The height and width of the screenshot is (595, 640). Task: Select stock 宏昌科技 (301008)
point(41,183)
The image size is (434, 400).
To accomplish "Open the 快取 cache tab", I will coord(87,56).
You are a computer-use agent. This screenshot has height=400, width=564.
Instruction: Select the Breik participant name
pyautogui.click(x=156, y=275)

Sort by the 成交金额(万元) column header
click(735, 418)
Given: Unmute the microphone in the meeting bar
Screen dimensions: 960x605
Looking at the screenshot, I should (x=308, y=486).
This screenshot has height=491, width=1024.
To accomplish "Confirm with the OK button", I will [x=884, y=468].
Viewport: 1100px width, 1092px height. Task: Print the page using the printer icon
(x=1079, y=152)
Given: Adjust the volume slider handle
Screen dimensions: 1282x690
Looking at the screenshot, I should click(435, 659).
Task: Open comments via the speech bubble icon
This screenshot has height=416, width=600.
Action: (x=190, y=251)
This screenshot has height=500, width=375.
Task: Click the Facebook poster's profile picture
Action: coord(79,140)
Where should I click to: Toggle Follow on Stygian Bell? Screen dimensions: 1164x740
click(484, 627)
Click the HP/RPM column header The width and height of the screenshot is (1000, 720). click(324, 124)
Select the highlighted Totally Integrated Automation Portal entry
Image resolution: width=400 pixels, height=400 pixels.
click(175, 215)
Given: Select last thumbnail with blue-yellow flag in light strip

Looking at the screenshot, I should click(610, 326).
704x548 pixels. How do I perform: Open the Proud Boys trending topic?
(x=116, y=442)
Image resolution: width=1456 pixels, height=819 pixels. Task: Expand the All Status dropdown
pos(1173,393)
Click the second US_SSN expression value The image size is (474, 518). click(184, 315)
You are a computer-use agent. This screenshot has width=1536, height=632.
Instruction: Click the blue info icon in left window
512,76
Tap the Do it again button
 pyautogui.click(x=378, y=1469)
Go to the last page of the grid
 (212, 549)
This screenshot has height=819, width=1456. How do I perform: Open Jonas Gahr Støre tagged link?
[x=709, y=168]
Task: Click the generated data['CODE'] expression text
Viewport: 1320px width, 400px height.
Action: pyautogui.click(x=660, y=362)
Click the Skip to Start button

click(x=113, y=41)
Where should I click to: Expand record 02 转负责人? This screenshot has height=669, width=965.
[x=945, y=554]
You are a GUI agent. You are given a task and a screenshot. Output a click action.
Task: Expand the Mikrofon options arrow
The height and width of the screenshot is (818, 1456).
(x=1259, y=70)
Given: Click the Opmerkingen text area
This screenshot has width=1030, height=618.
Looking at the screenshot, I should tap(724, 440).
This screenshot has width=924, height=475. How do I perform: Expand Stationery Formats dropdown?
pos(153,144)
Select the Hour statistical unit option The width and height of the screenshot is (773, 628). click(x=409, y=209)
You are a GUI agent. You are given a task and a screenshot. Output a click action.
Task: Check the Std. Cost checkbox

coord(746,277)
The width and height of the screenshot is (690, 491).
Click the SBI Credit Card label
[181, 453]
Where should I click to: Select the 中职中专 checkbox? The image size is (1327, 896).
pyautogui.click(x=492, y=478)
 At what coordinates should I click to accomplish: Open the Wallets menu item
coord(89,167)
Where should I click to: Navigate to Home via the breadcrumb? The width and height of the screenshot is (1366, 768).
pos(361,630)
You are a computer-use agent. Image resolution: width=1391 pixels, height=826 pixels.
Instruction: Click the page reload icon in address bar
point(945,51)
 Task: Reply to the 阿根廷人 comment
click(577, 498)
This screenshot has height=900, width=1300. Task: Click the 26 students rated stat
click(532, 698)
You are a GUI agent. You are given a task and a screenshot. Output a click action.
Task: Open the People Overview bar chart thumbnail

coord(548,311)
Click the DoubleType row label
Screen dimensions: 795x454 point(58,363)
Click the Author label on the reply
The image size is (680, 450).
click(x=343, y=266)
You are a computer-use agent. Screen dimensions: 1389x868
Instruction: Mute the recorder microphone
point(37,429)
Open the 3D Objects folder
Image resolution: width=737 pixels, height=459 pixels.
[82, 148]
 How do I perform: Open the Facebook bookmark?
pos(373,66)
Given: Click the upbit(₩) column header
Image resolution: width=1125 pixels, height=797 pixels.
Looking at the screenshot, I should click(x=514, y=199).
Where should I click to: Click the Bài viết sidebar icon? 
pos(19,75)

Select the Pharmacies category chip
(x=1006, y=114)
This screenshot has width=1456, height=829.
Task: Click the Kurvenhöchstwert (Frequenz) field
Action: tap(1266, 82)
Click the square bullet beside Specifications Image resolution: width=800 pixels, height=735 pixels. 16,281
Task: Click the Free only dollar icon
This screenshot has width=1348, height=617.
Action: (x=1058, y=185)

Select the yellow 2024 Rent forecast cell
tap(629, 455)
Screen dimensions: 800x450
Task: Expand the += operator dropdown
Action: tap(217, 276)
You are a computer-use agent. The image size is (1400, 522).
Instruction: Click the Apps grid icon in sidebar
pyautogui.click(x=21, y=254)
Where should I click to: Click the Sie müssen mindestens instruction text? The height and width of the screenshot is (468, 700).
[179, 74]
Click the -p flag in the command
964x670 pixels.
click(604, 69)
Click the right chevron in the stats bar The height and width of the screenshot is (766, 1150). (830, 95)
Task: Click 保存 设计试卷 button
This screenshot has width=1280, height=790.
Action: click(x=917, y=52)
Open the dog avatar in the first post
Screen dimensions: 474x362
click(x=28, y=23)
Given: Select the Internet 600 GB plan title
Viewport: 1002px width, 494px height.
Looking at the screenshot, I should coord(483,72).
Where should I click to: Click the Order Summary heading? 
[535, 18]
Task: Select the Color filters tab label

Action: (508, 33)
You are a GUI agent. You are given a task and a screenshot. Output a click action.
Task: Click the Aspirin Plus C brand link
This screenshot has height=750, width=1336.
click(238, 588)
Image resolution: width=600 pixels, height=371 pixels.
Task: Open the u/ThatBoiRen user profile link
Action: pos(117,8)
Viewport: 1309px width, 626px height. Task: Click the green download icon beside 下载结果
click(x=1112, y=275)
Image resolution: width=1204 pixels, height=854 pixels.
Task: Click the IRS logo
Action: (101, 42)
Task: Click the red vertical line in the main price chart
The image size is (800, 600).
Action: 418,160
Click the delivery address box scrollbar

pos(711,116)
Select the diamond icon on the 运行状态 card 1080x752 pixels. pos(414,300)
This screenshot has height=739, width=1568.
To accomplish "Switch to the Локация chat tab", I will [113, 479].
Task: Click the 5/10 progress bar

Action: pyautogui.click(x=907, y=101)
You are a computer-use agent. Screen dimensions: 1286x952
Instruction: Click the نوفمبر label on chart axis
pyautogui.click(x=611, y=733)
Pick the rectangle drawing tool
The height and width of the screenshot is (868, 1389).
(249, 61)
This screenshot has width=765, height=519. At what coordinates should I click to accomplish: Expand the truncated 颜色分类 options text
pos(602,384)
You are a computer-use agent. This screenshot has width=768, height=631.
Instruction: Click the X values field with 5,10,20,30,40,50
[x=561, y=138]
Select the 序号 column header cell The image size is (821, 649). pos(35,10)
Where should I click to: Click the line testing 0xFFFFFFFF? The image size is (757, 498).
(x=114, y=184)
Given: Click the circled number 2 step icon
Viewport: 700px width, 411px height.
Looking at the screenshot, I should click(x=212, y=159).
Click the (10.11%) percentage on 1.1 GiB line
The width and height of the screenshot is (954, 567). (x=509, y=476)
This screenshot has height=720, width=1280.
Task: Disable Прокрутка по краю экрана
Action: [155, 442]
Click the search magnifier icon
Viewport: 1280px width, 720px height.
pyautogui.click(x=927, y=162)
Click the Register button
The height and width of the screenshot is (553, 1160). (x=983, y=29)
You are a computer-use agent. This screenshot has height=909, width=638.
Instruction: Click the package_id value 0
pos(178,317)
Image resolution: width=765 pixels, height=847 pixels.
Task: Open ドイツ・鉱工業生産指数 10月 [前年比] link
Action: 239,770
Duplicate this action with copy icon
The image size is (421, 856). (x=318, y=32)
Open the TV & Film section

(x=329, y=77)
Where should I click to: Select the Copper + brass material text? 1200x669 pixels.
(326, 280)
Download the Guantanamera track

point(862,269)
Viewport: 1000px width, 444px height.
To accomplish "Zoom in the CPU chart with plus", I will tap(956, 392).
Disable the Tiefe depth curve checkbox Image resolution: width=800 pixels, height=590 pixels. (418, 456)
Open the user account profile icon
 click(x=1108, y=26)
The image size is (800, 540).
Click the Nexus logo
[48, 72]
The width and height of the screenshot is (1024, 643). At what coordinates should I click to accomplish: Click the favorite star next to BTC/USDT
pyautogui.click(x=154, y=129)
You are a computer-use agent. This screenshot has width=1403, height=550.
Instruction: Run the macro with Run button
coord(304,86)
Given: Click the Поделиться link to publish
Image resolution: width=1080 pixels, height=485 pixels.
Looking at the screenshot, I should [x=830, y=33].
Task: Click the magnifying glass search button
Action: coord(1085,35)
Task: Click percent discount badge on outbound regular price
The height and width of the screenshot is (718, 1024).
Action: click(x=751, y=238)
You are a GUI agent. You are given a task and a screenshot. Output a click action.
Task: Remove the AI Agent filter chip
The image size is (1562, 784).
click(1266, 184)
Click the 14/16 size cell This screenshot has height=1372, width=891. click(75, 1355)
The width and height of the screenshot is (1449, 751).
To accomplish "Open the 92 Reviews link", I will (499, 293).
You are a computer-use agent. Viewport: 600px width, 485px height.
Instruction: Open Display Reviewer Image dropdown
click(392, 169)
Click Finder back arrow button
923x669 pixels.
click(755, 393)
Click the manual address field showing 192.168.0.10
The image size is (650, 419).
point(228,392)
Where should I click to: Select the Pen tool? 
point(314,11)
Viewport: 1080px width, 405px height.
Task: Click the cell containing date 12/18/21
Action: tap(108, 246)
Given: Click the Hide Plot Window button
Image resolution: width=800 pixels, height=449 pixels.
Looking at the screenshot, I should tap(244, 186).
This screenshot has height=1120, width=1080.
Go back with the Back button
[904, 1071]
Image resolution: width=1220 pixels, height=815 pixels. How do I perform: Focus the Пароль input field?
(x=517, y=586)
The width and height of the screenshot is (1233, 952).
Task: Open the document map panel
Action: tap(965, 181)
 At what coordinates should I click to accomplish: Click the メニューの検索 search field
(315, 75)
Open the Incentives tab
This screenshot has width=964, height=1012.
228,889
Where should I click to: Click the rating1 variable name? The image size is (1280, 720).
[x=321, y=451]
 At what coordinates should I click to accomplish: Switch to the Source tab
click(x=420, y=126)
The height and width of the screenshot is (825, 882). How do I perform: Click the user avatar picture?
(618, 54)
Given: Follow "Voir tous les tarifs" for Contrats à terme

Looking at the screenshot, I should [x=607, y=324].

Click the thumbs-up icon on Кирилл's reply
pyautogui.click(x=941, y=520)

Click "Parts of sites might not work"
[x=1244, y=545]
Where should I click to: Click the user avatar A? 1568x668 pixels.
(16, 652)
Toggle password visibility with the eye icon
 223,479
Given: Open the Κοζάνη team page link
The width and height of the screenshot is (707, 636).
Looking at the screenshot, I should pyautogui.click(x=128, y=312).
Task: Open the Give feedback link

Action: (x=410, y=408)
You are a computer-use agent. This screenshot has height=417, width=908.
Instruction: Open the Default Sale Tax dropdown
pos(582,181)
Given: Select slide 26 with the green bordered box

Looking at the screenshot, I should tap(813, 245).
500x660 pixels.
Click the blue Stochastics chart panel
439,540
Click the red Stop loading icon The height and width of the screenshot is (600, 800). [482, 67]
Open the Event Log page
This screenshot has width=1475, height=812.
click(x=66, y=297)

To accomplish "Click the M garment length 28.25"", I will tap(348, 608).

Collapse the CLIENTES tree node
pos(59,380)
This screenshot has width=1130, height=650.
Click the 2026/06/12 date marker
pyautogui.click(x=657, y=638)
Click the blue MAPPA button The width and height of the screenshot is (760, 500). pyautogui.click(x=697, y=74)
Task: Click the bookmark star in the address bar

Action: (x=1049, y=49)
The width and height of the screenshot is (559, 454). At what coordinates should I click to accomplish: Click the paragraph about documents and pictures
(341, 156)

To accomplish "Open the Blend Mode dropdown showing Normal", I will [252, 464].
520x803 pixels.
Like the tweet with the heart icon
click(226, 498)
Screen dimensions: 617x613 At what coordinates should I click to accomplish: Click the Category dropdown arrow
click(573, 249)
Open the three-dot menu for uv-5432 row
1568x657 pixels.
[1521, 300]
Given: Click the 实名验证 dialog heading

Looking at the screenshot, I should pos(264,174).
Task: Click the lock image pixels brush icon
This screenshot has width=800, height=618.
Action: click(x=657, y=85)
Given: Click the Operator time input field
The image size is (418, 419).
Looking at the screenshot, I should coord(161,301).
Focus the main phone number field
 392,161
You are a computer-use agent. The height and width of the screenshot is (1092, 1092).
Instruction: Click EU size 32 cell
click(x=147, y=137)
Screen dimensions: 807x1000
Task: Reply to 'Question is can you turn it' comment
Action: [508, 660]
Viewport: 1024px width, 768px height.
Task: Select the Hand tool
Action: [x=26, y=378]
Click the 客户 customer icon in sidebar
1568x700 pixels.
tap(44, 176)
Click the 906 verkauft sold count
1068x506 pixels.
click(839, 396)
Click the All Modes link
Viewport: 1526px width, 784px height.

--

TASK DIRECTIONS: Where the word "price" occurs in a line of the records, copy that line.

PROBLEM SOLUTION:
Task: Click the red vertical line in the main price chart
Task: Click percent discount badge on outbound regular price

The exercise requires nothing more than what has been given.